I have to admit, my first solo run proved to be very tasty and quite succulent, once we'd found where all the meat was hiding, of course. I tasted a piece of the skin and marveled aloud at what a superb job I'd done on my chicken without a head. Then guilt overcame me as I remembered all we'd been through together: our walk home from Key Food, the rinsing, the stuffing, the roasting... But still, I ate. After all, I think it's what birdie probably would have wanted.

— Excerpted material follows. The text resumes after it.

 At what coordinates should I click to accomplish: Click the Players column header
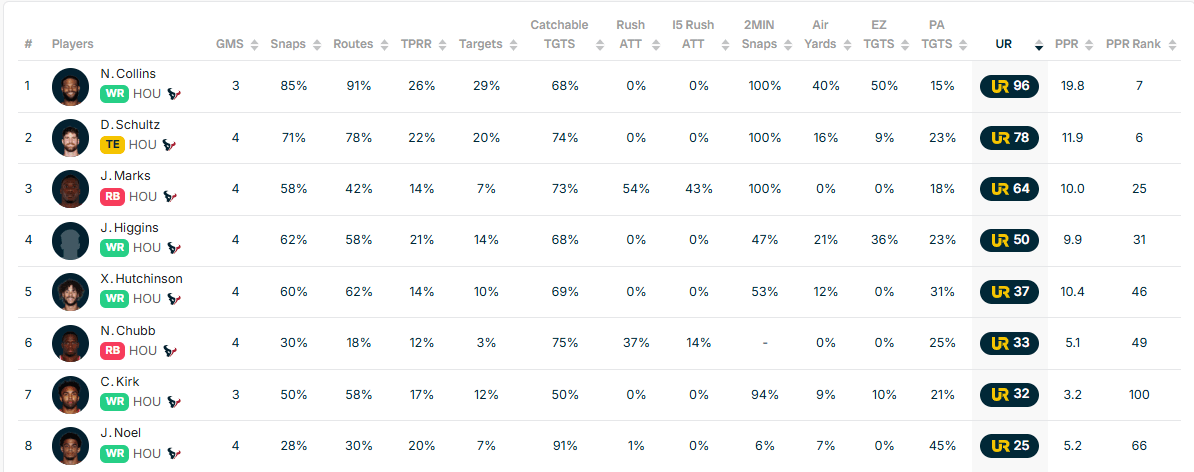click(73, 44)
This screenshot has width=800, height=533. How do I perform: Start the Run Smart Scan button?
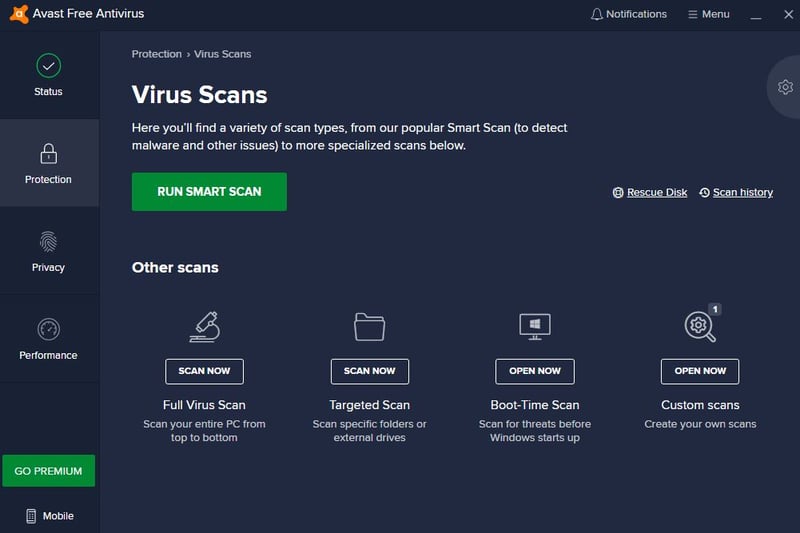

In closing, Dear Reader, if you suddenly find yourself with a hankering for chicken without a head, here's what I stuffed mine with:
Fresh sprigs of rosemary, sage and thyme, some lemon wedges, a whole head of garlic, some slices of onion and celery, and salt and pepper. On the outside, slather on some olive oil, salt and pepper. Roast it. Baste it. Eat it. (But don't forget to place birdie right side up on the pan or you may have a breakdown and have to cry for a moment, like your friend the Odd Broad did, Monday night.)
Happy eating! xoxo





If you go to video jug there's a whole special recipe for cooking the chicken upside down!
Oh, I also didn't know you were supposed to wash the bird first.......oopsy!
Posted by: Weinerdog | September 28, 2007 at 10:07 AM
I had no idea, either! I think it's just a quick rinse more than a wash.
Posted by: The Odd Broad | September 28, 2007 at 11:26 AM
I like to exfoliate mine in the shower.
Posted by: Amy | September 30, 2007 at 10:25 AM
Trader Joe's has a nice Grapefruit exfoliator...
Posted by: The Odd Broad | October 01, 2007 at 12:13 AM
You were being totally irrational and my patience was really wearing thin. Here's a good idea for next time....buy an already cooked rotisserie chicken at the store.
Posted by: Sissy | October 02, 2007 at 08:42 PM
I know, I know, I know. But it's kind of fun to roast my own chicken. And it's so much tastier than the store bought ones. This was one juicy bird.